While taking advantage of any excuse to show a photograph of a pretty woman, if I go back to my previous posting I went on about how I’d been seduced by the song Rockstar by Nickelback, in particular the thread of stunning women running through the video. So I googly-wooglied the video, and came up with a fairly comprehensive list of the celebrities who appear - but not, obviously, those members of the public who put on a grand show. I was particularly taken by some celeb called Eliza Dushku – so here she is - excuse me while I ogle and drool and things......

However, towards the end of the video there’s a gorgeous looking female in a white bikini on a beach somewhere, and she’s lip synching “we’ll all stay skinny” – love to know who she is.

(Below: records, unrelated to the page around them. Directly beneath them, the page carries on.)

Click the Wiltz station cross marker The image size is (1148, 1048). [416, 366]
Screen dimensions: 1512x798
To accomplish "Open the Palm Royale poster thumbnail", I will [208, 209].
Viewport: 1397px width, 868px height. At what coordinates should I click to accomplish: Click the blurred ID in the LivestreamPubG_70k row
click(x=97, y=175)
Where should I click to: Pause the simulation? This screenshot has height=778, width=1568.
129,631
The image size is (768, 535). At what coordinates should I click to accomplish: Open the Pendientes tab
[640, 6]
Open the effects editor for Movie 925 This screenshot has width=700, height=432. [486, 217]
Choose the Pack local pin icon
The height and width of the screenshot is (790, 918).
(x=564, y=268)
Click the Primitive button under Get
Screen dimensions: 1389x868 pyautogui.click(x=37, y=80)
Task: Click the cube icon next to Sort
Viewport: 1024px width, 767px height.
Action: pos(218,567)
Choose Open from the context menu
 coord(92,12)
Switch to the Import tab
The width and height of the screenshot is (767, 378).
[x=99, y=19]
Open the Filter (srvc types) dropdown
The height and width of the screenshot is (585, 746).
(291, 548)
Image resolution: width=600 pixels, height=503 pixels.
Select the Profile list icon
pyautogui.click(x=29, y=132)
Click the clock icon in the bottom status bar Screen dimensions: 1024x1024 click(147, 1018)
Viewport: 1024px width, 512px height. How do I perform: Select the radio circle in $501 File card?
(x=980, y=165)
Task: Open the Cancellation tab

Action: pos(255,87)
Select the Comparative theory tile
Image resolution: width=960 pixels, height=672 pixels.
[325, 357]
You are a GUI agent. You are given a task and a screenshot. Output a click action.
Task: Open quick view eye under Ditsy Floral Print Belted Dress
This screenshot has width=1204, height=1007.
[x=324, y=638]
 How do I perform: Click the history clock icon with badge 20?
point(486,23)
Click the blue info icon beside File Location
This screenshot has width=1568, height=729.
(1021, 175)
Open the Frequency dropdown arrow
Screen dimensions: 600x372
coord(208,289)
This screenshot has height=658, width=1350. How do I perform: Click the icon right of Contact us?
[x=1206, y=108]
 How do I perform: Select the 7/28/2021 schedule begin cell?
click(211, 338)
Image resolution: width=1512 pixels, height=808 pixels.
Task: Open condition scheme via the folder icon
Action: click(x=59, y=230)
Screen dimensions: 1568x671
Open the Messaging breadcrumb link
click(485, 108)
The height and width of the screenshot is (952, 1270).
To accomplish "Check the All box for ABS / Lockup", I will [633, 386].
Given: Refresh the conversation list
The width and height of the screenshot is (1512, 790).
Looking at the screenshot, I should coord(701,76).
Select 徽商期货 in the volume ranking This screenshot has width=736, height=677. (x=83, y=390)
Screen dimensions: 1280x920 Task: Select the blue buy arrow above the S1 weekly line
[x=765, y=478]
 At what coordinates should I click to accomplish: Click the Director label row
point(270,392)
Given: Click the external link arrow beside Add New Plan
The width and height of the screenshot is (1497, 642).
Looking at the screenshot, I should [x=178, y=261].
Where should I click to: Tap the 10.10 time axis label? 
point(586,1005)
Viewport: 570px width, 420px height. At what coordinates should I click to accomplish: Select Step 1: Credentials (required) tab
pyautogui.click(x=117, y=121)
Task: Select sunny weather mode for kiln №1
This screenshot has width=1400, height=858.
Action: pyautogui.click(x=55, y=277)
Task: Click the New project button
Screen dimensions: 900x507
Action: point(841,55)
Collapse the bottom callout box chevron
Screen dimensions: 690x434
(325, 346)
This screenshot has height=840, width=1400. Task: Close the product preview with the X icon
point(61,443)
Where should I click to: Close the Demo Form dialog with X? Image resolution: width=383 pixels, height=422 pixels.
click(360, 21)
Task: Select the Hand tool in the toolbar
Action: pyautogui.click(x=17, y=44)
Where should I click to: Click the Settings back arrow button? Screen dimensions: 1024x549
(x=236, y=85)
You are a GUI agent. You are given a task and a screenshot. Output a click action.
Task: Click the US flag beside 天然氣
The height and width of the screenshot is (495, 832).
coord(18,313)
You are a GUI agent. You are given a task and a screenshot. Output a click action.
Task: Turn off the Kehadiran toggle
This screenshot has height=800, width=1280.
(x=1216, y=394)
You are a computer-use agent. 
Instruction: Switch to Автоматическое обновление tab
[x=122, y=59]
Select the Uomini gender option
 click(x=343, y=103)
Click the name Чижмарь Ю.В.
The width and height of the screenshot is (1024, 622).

SMILES OF THE WEEK: Down at the Crazy Horsepower the other late afternoon, I notice Dai Version busily doing something with a ‘box’ on a table in the corner. Suddenly, wafting under my nose is the seductive smell of toast. I peer across the bar ... Dai Version has plugged in a toaster and is busily toasting away. I don’t believe it. How many pubs in the land would have one of the locals busy making toast while the rain pours outside. My smile is cinemascopic. He eventually comes round with a plateful and offers the crowd some – I accept a piece – I could live on toast if crunch came to crumbs – then Dai Version quietly tucks in to a feast at the bar. Intrigued, I discover that he's had some problems with the toaster (or perhaps it could be the electrics in the tepee), so he's brought it with him to the pub for a bit of testing, testing, the Crazy HP having kindly provided the bread and the butter and the power as part of the service.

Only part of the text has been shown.